[Dataset excerpts]
Content starts
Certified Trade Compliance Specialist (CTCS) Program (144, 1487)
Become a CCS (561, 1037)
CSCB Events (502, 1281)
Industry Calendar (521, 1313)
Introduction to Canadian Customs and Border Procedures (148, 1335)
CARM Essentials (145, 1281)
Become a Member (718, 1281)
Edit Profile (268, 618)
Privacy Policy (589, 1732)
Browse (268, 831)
Content ends
§ Exercise instructions: Each record, from first to last, should be returned verbatim.

§ Solution to the exercise:
Certified Trade Compliance Specialist (CTCS) Program (144, 1487)
Become a CCS (561, 1037)
CSCB Events (502, 1281)
Industry Calendar (521, 1313)
Introduction to Canadian Customs and Border Procedures (148, 1335)
CARM Essentials (145, 1281)
Become a Member (718, 1281)
Edit Profile (268, 618)
Privacy Policy (589, 1732)
Browse (268, 831)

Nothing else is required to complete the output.